Only the lines holding "Copilot" are wanted here; copy each from the listing.

• GIVEN DATA:
------------------------
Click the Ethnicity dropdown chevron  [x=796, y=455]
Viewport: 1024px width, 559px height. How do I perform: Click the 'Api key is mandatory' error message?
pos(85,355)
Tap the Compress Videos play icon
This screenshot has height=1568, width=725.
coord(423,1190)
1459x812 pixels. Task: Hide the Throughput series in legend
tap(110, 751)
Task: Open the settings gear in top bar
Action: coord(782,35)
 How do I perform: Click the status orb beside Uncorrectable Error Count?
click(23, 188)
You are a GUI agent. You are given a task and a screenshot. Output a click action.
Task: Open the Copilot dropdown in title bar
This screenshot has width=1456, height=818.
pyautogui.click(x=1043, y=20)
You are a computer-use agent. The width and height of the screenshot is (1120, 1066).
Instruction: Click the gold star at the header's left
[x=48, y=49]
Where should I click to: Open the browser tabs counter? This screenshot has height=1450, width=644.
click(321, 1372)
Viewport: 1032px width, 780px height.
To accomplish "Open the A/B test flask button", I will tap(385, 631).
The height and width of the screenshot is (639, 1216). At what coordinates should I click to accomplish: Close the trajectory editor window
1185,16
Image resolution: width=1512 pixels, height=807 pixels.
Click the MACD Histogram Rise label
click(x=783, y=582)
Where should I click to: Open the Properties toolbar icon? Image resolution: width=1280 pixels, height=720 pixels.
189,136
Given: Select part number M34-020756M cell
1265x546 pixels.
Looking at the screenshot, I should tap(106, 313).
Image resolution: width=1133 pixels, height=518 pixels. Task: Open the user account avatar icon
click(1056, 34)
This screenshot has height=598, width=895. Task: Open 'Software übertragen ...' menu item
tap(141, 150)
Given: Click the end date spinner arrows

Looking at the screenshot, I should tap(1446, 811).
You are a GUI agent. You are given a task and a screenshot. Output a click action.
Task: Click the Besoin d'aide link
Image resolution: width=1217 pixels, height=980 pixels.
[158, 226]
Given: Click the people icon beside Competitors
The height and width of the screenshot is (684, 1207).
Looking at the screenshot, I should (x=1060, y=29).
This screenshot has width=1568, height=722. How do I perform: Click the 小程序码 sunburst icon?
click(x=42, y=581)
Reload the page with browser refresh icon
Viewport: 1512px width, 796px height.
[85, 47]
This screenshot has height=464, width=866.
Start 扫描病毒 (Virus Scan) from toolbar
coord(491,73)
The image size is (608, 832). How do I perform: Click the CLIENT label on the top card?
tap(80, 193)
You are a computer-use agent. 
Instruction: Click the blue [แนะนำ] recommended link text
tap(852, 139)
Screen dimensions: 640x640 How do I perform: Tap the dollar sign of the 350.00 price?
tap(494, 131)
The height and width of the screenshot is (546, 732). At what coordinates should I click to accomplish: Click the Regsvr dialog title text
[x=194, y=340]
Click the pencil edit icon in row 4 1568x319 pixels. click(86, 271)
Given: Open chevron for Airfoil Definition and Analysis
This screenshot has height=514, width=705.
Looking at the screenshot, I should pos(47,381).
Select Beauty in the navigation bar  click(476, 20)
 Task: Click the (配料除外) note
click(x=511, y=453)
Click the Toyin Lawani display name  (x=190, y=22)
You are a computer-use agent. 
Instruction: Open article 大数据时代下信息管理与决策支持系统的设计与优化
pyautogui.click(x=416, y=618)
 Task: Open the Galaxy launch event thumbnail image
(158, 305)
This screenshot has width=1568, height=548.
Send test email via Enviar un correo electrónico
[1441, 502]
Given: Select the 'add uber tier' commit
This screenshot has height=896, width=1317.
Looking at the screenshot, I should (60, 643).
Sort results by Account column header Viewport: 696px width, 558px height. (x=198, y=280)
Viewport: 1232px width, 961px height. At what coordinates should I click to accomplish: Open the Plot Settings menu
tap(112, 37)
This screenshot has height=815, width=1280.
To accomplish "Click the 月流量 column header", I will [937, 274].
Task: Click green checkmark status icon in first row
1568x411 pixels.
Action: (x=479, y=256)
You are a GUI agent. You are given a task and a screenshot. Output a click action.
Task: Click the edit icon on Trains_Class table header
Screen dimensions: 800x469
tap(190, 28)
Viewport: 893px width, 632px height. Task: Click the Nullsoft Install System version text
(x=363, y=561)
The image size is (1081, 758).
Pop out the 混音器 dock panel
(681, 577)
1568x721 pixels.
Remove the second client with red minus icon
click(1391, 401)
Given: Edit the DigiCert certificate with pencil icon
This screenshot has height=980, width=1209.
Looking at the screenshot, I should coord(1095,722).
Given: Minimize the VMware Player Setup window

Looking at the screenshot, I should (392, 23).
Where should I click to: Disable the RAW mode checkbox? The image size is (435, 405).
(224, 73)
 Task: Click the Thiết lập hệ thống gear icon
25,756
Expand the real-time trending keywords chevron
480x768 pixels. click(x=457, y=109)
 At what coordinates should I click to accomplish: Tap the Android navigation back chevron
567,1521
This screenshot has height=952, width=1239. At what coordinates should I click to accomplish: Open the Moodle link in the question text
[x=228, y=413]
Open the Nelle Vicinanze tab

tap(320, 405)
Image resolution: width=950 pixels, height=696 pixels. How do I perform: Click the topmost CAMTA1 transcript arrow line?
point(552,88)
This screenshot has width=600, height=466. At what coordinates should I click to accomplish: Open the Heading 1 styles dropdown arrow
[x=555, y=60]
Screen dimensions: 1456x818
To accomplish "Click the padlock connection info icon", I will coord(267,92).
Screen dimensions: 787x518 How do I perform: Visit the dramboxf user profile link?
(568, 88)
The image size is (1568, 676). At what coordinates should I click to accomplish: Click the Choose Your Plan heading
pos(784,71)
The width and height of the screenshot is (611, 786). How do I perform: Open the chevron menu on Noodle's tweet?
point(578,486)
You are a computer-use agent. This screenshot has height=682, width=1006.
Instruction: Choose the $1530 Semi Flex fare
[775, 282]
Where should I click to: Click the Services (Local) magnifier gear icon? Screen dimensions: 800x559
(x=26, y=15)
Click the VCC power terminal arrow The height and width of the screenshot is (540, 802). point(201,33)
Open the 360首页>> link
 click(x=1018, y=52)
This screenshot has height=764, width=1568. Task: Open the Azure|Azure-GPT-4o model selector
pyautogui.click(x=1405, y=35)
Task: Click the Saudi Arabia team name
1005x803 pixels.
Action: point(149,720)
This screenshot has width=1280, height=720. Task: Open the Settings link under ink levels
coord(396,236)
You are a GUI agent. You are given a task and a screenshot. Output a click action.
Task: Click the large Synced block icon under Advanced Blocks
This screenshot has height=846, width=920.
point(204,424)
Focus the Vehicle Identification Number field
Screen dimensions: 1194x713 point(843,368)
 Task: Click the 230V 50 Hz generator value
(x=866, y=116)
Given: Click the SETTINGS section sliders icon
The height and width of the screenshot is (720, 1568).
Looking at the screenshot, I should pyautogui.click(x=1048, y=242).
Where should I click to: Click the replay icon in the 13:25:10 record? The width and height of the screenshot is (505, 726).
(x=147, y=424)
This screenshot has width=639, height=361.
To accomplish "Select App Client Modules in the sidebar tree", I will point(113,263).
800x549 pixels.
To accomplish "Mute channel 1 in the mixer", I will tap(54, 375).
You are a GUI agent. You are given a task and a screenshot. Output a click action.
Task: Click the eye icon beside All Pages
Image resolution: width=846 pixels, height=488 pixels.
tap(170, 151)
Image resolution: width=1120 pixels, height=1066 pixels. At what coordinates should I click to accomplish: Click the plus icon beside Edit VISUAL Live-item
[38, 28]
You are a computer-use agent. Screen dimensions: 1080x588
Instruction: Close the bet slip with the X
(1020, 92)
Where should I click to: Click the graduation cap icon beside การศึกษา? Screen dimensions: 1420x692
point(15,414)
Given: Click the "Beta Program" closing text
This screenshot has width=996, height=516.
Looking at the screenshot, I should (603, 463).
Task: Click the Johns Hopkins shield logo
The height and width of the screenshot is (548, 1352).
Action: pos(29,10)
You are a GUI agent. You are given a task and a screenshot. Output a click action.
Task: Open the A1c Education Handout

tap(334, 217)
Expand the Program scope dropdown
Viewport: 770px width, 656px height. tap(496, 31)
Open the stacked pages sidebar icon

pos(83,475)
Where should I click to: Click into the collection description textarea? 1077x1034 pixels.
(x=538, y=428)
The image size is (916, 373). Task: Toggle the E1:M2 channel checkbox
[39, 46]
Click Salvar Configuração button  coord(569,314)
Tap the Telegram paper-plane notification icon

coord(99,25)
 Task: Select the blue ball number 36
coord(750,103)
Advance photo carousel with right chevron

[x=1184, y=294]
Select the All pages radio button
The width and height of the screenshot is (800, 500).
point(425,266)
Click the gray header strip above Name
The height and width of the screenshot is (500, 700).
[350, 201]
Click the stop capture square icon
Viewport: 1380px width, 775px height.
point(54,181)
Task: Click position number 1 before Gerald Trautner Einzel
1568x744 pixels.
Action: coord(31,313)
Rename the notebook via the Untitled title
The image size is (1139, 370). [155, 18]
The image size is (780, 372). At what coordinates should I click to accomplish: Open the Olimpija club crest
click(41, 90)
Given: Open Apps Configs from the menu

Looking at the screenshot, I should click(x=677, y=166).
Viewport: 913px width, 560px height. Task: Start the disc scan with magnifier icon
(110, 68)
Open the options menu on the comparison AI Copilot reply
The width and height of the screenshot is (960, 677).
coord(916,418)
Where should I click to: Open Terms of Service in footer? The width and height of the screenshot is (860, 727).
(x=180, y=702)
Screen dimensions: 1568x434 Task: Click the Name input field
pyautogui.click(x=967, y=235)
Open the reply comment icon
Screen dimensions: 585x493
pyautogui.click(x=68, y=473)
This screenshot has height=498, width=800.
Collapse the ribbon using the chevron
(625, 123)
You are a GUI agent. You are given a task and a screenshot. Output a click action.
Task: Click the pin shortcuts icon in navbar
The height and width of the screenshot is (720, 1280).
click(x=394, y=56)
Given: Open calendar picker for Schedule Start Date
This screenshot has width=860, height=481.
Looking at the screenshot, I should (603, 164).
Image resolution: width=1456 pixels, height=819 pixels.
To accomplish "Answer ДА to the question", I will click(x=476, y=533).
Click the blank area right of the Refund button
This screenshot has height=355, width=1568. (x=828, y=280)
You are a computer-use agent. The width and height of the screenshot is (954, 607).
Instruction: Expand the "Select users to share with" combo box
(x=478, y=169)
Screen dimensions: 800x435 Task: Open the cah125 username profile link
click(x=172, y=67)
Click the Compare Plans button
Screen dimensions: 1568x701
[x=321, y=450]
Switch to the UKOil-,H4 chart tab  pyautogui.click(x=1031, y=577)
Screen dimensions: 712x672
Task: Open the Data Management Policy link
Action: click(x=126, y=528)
------------------------
• EXERCISE RESPONSE:
Task: Open the Copilot dropdown in title bar
Open the options menu on the comparison AI Copilot reply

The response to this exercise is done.